Texas soldier and land owner (1815–1903)

William Joel Bryan (December 14, 1815 – March 3, 1903) was a Texas soldier and planter.

==Biography==
===Early life===
William Joel Bryan was born on December 14, 1815, at Hazel Run in Sainte Genevieve County, Missouri. His father was James Bryan and his mother, Emily Austin Perry. He was the grandson of Moses Austin and Mary Brown Austin. Stephen F. Austin was his uncle. He had two brothers, Moses Austin Bryan and Guy Morrison Bryan, and a half-brother, Stephen Samuel Perry.

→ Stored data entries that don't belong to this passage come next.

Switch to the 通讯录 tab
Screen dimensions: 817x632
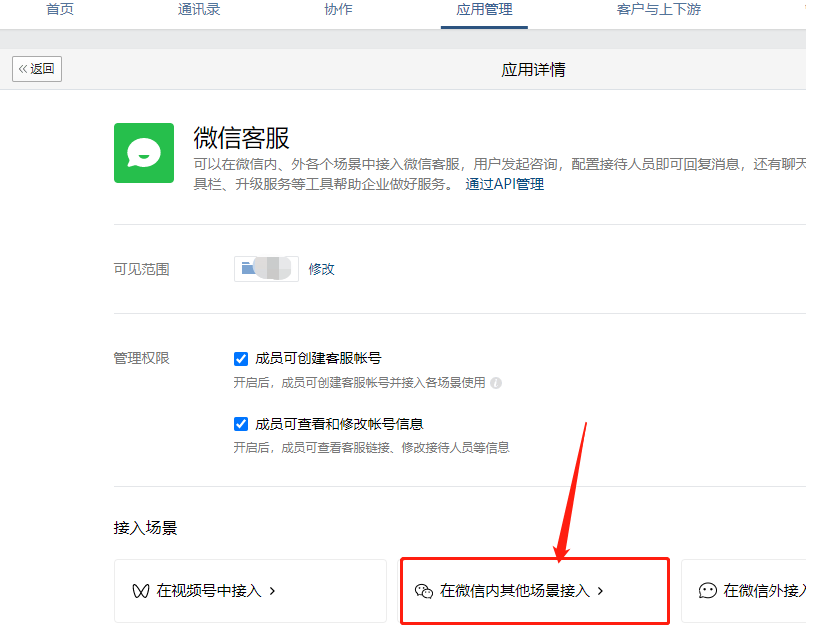click(x=199, y=10)
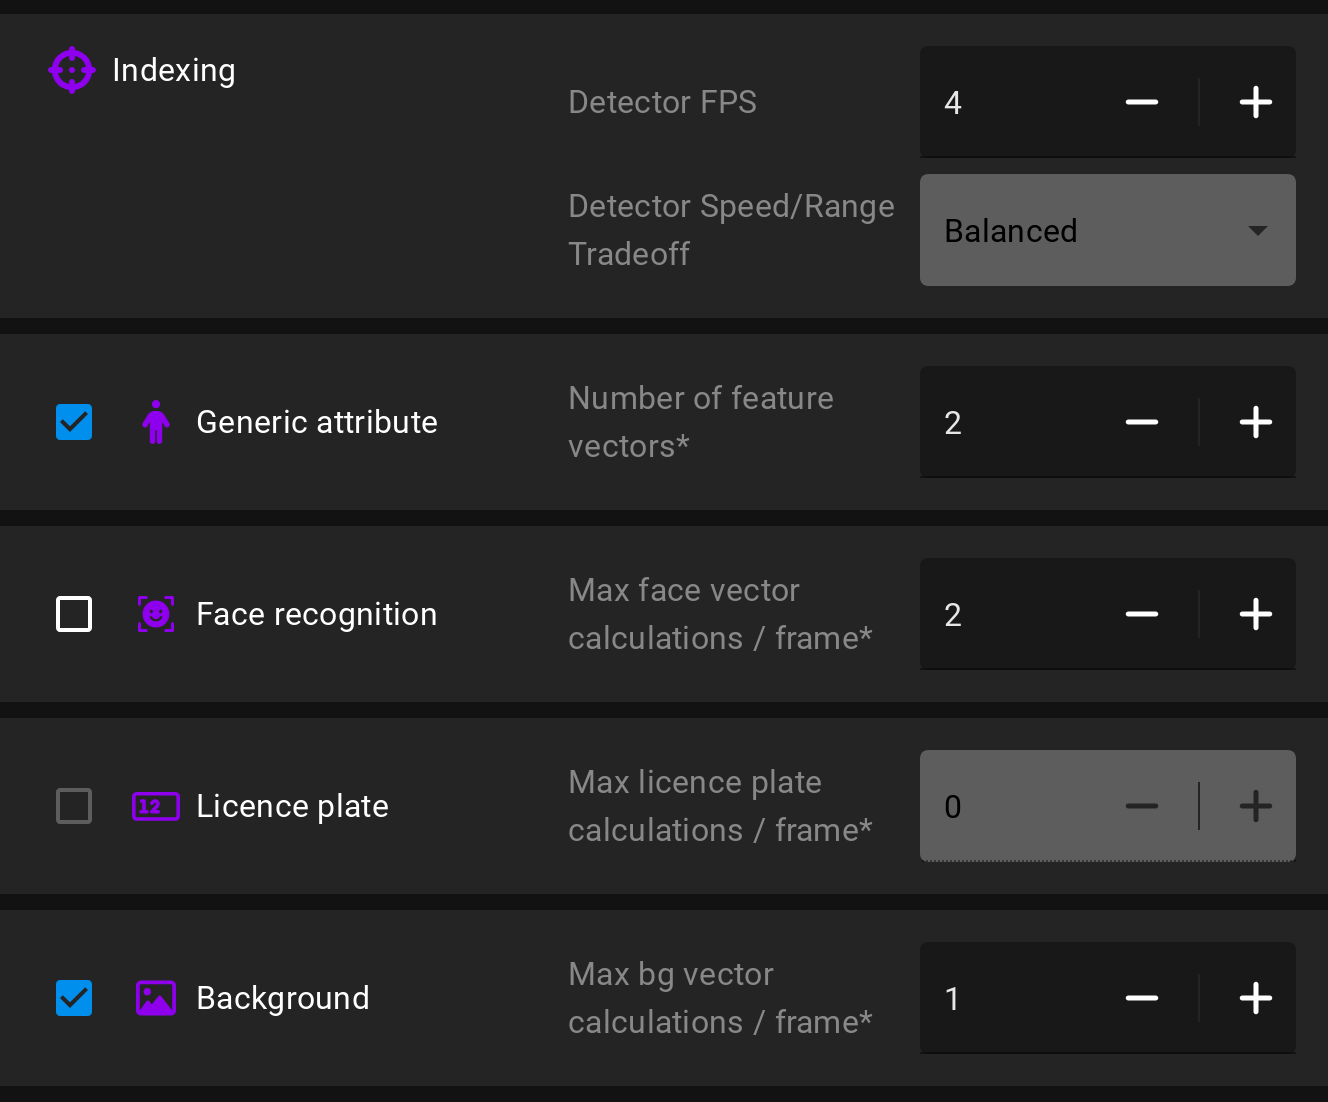Increase max bg vector calculations

[1256, 998]
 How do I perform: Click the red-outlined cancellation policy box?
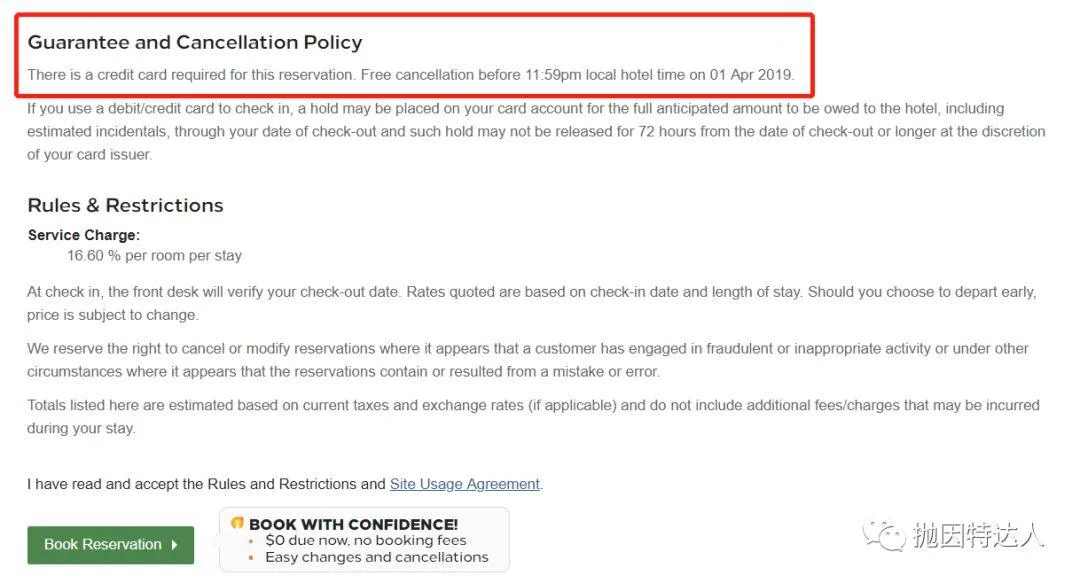click(x=415, y=55)
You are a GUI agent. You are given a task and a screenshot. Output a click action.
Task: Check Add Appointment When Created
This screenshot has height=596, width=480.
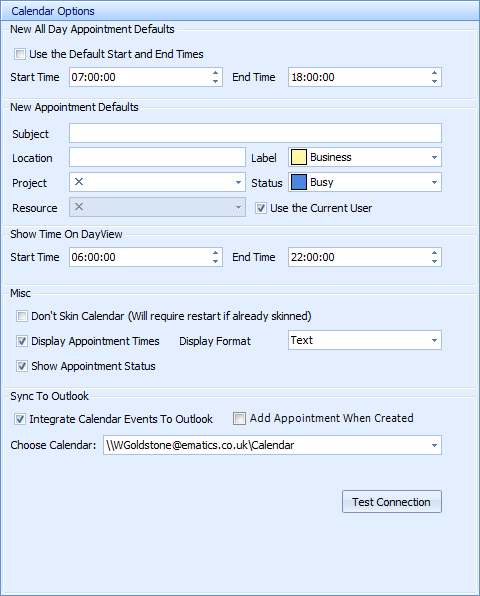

He attended school in Potosi, Missouri, until 1830. In 1831, his mother (Emily) and stepfather, James Franklin Perry, followed his uncle, Stephen F. Austin, to Texas. They settled in the eastern part of Brazoria County, Texas. In 1832, the family moved to the Peach Point Plantation in Jones Creek, Texas, where Bryan was instructed by a governess and his parents together took care of the plantation, cattle and other such property of Bryan's uncle. The estate of Stephen F. Austin went in whole to Emily Austin Perry and remained her separate property until she died in 1851.

===Career===
Shortly after Texas declared its independence from Mexico in 1835, Bryan took his part in the siege of Bexar at his uncle's side among the Brazoria County Volunteers. He also served with Sam Houston in the retreat of the army across Texas. However, he became ill with the measles shortly before the Battle of San Jacinto.

From 1836 to 1839, he served in a managerial capacity at the Peach Point Plantation. Upon getting married, he became the owner of the Duranzo Plantation in Jones Creek. During the American Civil War of 1861–1865, he fed Confederate troops stationed at the mouth of the Brazos at his own expense.

Shortly after the war, in 1865, he granted the Houston & Texas Central Railroad a right-of-way through his land in Brazos County. A projected townsite, Bryan, Texas, was named in his honor. He gave the town financial assistance and helped to establish its bank.

He was a member of the Texas Veteran's Association.

===Personal life===
He married Lavinia Perry, his stepfather's niece, in April 1840. The Duranzo Plantation, an extension of Peach Point Plantation, was given to them as dowry. The couple had seven children, four of whom served in the Confederate States Army during the Civil War.

===Death===
He died on March 3, 1903.

==Legacy==
The Brazos County Historical Commission erected an Historical Marker for William Joel Bryan.